-- RECORDS PROVIDED follows --

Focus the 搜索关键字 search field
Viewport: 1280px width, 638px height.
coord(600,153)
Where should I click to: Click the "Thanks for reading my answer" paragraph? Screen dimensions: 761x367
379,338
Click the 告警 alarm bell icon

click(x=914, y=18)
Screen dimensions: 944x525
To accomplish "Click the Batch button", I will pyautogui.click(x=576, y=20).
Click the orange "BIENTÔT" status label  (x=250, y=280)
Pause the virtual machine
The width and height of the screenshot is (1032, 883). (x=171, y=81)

-- RECORDS PROVIDED concluded --
-- RECORDS PROVIDED follows --

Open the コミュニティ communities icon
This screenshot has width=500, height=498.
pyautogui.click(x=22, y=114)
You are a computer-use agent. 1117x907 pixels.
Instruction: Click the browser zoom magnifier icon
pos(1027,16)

-- RECORDS PROVIDED concluded --
-- RECORDS PROVIDED follows --

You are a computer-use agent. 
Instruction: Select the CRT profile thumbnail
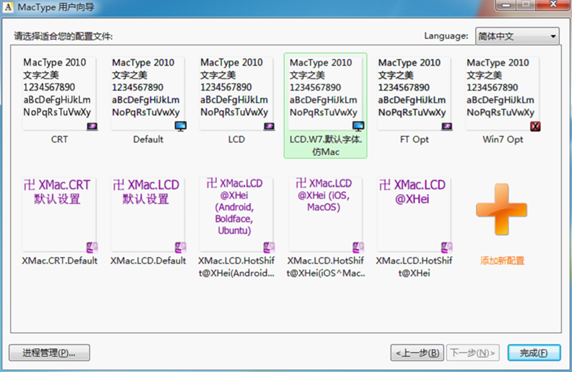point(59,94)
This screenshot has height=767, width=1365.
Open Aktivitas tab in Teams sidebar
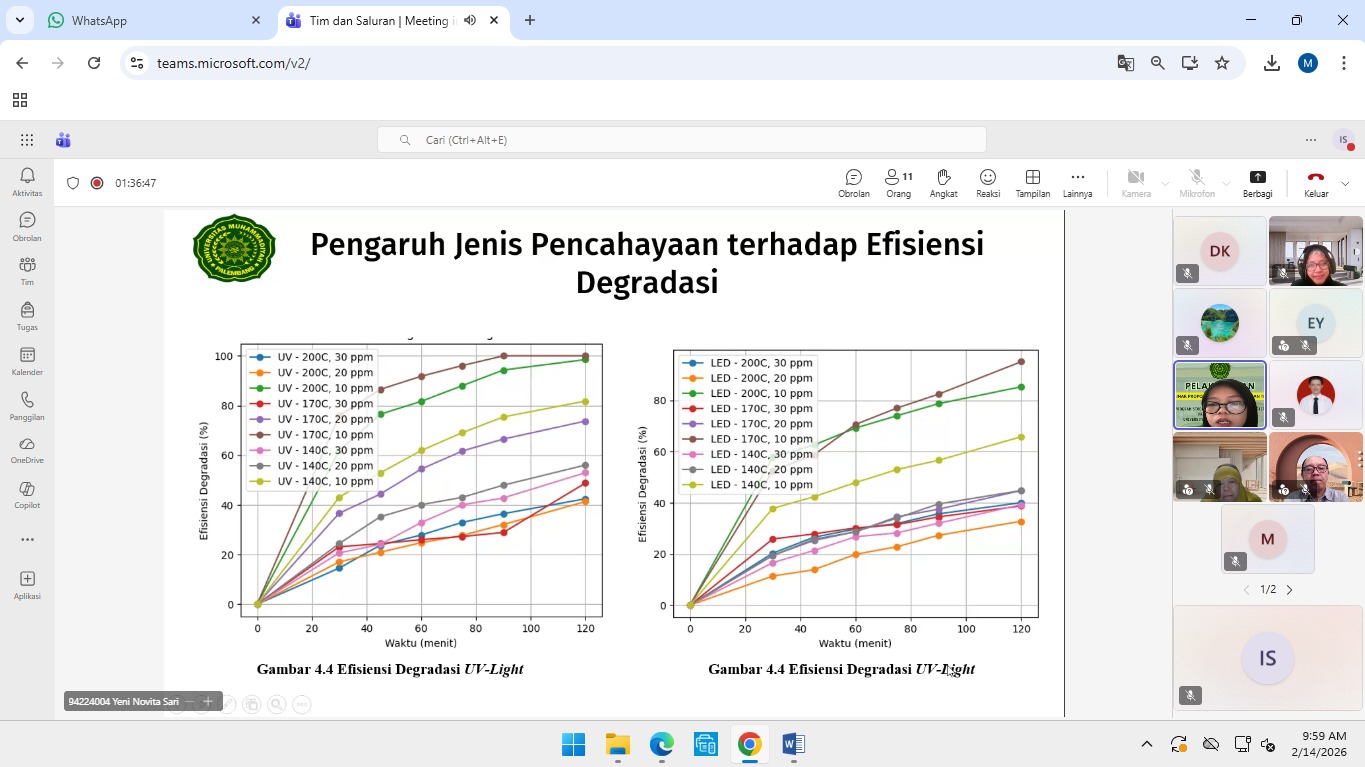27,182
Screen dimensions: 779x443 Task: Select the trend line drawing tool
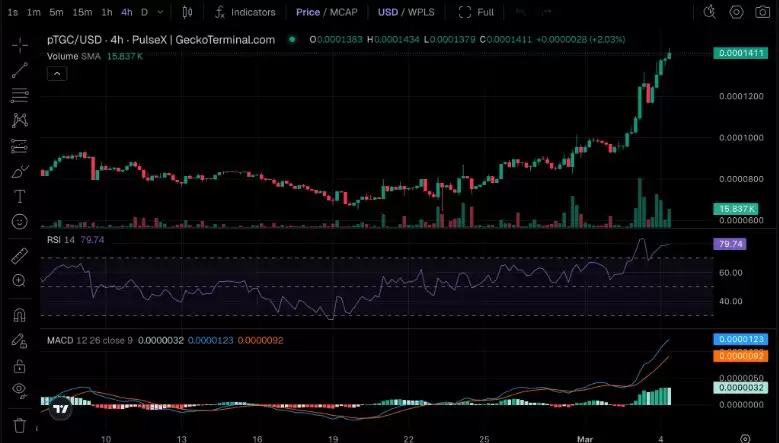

-- RECORDS PROVIDED concluded --

▶ **TASK ITEM**:
Your answer should consist of each line of the data above in which the word "agent" occurs.

▶ **TASK RESULT**:
You are a computer-use agent. 1117x907 pixels.
You are a computer-use agent. 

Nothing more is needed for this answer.